## Goal of the exercise
Since pictures are not part of the copy, please output only the lines from the one with "590x632 pixels. At" through the end of the data below, exactly as written.

#### Data for processing ####

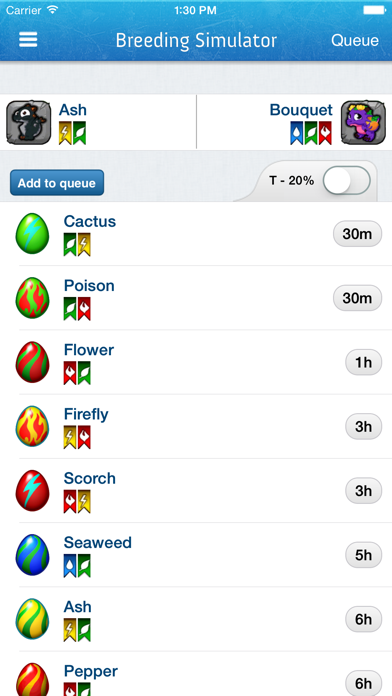The height and width of the screenshot is (696, 392).
Task: Click the Add to queue button
Action: 57,183

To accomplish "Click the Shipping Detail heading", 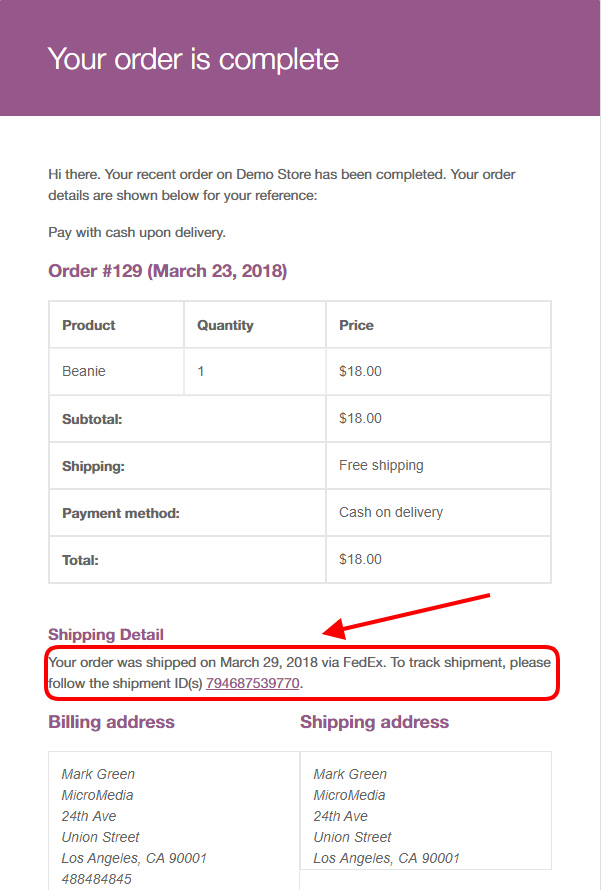I will click(x=106, y=634).
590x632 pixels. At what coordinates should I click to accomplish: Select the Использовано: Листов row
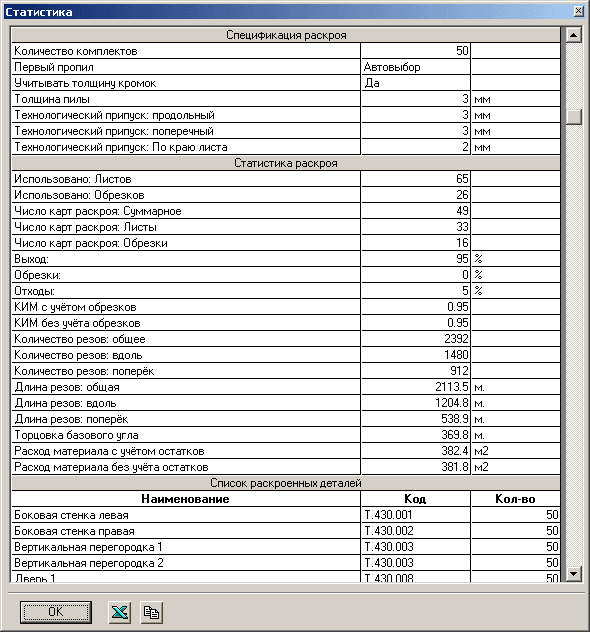point(286,179)
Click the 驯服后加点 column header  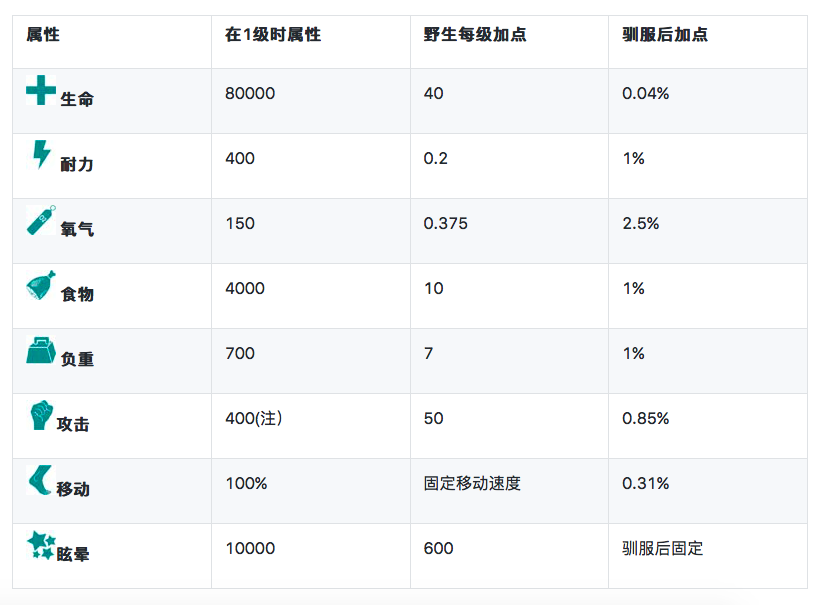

####

## Result of this exercise
590x632 pixels. At what coordinates should I click to accomplish: Select the Использовано: Листов row
point(286,179)
Click the 驯服后加点 column header  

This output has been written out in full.